President Joe Biden condemned anti-Asian violence in a speech in Georgia on Friday, days after a gunman killed eight people ― six of whom were women of Asian descent ― at three Atlanta-area spas.
“We have to change our hearts. Hate can have no safe harbor in America,” Biden said in a speech at Emory University. “It must stop ― and it’s on all of us together to make it stop.”
The president also called for the prompt passage of the COVID-19 Hate Crimes Act, which is aimed at protecting victims of coronavirus-related hate crimes. In an earlier statement, Biden said the legislation would help address “the ongoing crisis of gender-based and anti-Asian violence that has long plagued our nation.”
Emory University is located a short distance from two spas where a gunman opened fire on Tuesday. The shooter allegedly drove to the locations after first attacking another spa in Acworth, Georgia.
A 21-year-old local man has been charged with shooting nine people, eight fatally, in the rampage.
Xiaojie Tan, Soon Chung Park, Daoyou Feng, Hyun Jung Grant, Suncha Kim, Yong Ae Yue, Delaina Ashley Yaun and Paul Andre Michels were killed in the attack. The ninth victim, Elcias Hernandez-Ortiz, is hospitalized and in critical condition.
Biden and Vice President Kamala Harris met with Asian American community leaders ― including Georgia state legislators Bee Nguyen, Marvin Lim, Michelle Au, Sheikh Rahman and Sam Park ― earlier on Friday to speak about the shootings and address a recent deluge of hate crimes against Asian Americans and Pacific Islander individuals across the country.

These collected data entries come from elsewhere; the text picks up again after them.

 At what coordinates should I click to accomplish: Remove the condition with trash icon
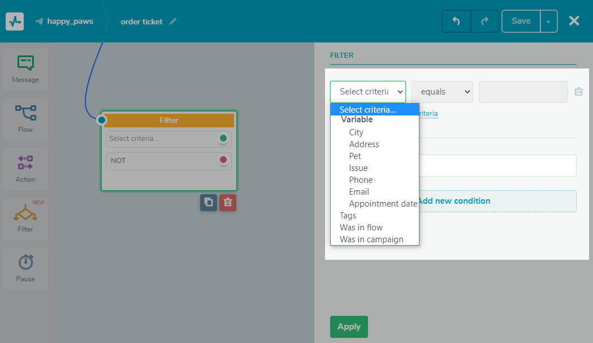click(x=579, y=92)
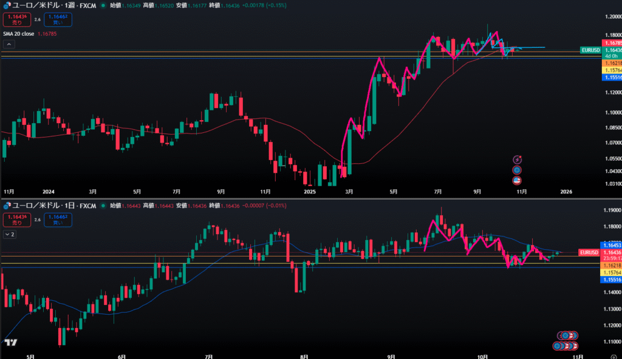Click the US flag economic event icon on weekly chart
The height and width of the screenshot is (359, 622).
click(517, 180)
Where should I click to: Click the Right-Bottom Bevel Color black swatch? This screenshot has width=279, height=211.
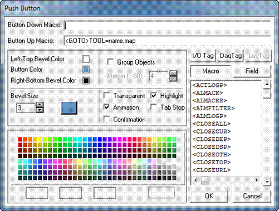[86, 81]
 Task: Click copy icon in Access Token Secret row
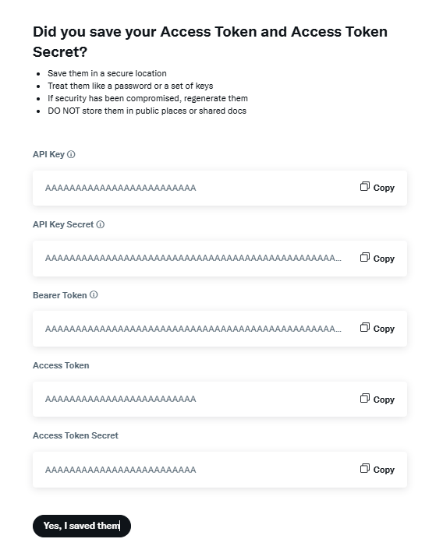(365, 468)
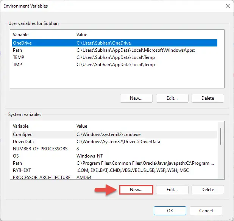Select the system Path variable row
The width and height of the screenshot is (234, 221).
(x=115, y=163)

More than 3,700 racist incidents against AAPIs have been reported in the U.S. over the past year, according to Stop AAPI Hate, an AAPI advocacy group.
In his remarks, Biden expressed alarm at this “skyrocketing spike” of “documented hate against Asian Americans.”
“Too many Asian Americans have been ... worrying, waking up each morning over the past year feeling that their safety and the safety of their loved ones is at stake,” Biden said. “They’ve been attacked, scapegoated and harassed, verbally assaulted, physically assaulted, killed.”
“Hate and violence often hide in plain sight,” he added. “It’s often met with silence. That’s been true throughout our history and that has to change. Our silence is complicity. We cannot be complicit. We have to speak out. We have to act.”
The president has been unequivocal in his excoriation of anti-Asian violence, calling such attacks “un-American” in a statement earlier this week.
His remarks on the issue contrast starkly with the anti-Asian rhetoric touted by his predecessor, former President Donald Trump, who has repeatedly referred to COVID-19 as the “China virus” and “kung flu.”
Harris, who is the first Black and first Asian person to hold the office of vice president, has been similarly vocal about denouncing xenophobia and racism.
“Everyone has the right to go to work, to go to school, to walk down the street and be safe ― and also the right to be recognized as an American,” Harris said in remarks delivered before Biden’s on Friday. “Not as the other. Not as ‘them.’ But as us. A harm against any one of us is a harm against all of us.”
As The Atlanta Journal-Constitution noted, Biden and Harris had planned to attend a drive-in rally in Atlanta on Friday evening to celebrate the recent passage of the $1.9 trillion coronavirus relief package. They canceled the rally, however, so they could meet with Asian American leaders.
Biden and Harris also visited the Centers for Disease Control and Prevention, which is headquartered in Atlanta, to discuss the nation’s fight against COVID-19.
Biden reminded Americans in his speech at Emory to continue to wear masks, practice social distancing and to “get vaccinated when it’s your turn.”
“I need all Americans to keep doing their part,” he said.